IT’S A TERRIBLE STRUGGLE we have to go on, for some there’s nothing else. We’re attracting more work from abroad – France and Germany. I’m working on “Sesame Street” for Kuwait, Nigeria. Africa is opening up – one door shuts, another door opens. I have to keep my ear to the ground and move with the times. The markets and patterns change all the time, but we are still keyed to the side of the advertising industry.

JC: How should animation be taught?

BG: I teach in an art school one day a week and I am anti-art school and pro-drama school. We must avoid the artistic self-indulgent area. I’m guilty of this too because I financed the films myself and why the hell shouldn’t I?

The cult of the director is something out of Europe — not America where one had the great commercial directors who until recently no-one had ever heard of. In the 1960′s they were re-discovered and the French began saying isn’t Howard Hawks marvellous, which of course he was, or Ford, or Wyler. Nobody said the films were great because they directed them. It was out of Europe that we got the ‘artistic’ film and the cult of the director which has been shipped in animation over to Canada which rarely makes it into the commercial cinema.

JC: Are the new technologies offering any new opportunities for animation?

BG: You mean the great video-tape breakthroughs that are always going to happen? The computer animation that will take over the world? It never happens. Basically it is produced now as BY FLEISCHER ALL THOSE YEARS AGO, equipment’s a lot better and we’re standardizing more. There are more and more animation rostrums in London. Let’s hope they all keep busy.

JC: What about animation and television?

BG: Animation goes into television through commercials and is well paid but animation for programmes is poorly paid and consequently we’re not doing well there. The “Muppets” work — they’ve effected the compromise between instant live action and the sheer labour of animation which makes it impracticable for instant television. Television is instant; animation isn’t. Perhaps the demarcations are natural.
Animation belongs in the cinema where we can afford to labour longer and spend more – for television we can’t produce it fast enough or economically enough.

I’ve never liked puppets very much — I’m not exactly a puppetteer – I love Trnka puppets and Pojar but it doesn’t seem to belong in this country; rather in Poland, Russia, Czechoslovakia where there are such marvellous tradition of puppet work. The “Muppets” however, who grew out of “Sesame Street” are superb, really funny. The “Sesame Street” tradition has helped get work on the small screen. I don’t know how we can solve

the major problem though of the very badly paid area of animation for television programmes. That’s why most of the animation on television is of so low a standard, but what can anyone do with a microscopic budget?

JC: We’ve talked of financial limitations a great deal. What of the other limitations?

BG: Animation is still the art of the impossible; it should concern itself with this but so has live action recently. “Close Encounters of the Third Kind” does this and this is what makes it so mind-boggling. It wouldn’t have been believable as animation as it would lose credibility.
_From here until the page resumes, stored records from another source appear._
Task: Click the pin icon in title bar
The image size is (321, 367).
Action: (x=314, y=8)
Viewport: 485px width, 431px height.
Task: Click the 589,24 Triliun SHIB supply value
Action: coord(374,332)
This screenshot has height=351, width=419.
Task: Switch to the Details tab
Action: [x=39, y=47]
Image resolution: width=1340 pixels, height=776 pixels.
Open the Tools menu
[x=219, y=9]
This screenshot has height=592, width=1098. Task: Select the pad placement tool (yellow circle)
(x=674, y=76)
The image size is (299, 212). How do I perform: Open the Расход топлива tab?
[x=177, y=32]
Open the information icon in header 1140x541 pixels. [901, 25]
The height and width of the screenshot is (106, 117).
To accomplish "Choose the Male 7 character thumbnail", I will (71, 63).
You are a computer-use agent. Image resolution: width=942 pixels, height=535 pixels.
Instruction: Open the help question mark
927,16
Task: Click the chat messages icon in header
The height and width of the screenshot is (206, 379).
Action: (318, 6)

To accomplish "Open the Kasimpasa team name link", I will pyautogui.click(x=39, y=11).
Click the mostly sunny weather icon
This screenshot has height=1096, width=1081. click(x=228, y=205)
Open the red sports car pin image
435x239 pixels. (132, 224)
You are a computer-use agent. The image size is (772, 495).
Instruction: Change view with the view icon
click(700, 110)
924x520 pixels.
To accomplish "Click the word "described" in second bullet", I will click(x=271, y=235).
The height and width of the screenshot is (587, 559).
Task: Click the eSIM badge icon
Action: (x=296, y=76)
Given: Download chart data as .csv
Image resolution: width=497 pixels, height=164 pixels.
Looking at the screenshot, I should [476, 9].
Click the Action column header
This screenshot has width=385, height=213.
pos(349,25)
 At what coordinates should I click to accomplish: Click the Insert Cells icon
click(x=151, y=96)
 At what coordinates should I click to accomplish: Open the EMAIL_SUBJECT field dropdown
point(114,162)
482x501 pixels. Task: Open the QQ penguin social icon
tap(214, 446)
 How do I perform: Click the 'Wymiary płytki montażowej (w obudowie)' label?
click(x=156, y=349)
People see animation and do not find it offensive. “It’s a doll” or “it’s a cartoon”. We can make dogs talk. We should deal in imaginative situations. My students don’t really think cartoon. They think live-action and you’ve got to really work on them to think like a cartoonist. A lot of students will have a hand come on the screen and move something. I ask “why the hand?”; it’s simple, acceptable cinematic trick to make the thing move by magic. You must condition yourself to the world of Melies, he was so wonderful because he did tricks.

JC: But your persona is not so much a trickster on screen but an everyday ordinary bloke?

BG: Oh, the Stan Hayward/Bob Godfrey syndrome. Yes, he’s your everyday standard man, with a blown mind. His fantasies are extra-ordinary and this is what I’m doing now. My elephant is ordinary – well he’s not ordinary, he’s the biggest elephant in the world – but his fantasies are amazing. It’s the coming together of the fantasy world and the real world. A mad person cannot differentiate between the two; the two worlds merge. But some people, like “Henry 9 Till 5″ keep fantasy in one compartment and reality in another. I like working with Stan Hayward: he’s one of the few people who’s bothered to sit down and think what animation is all about.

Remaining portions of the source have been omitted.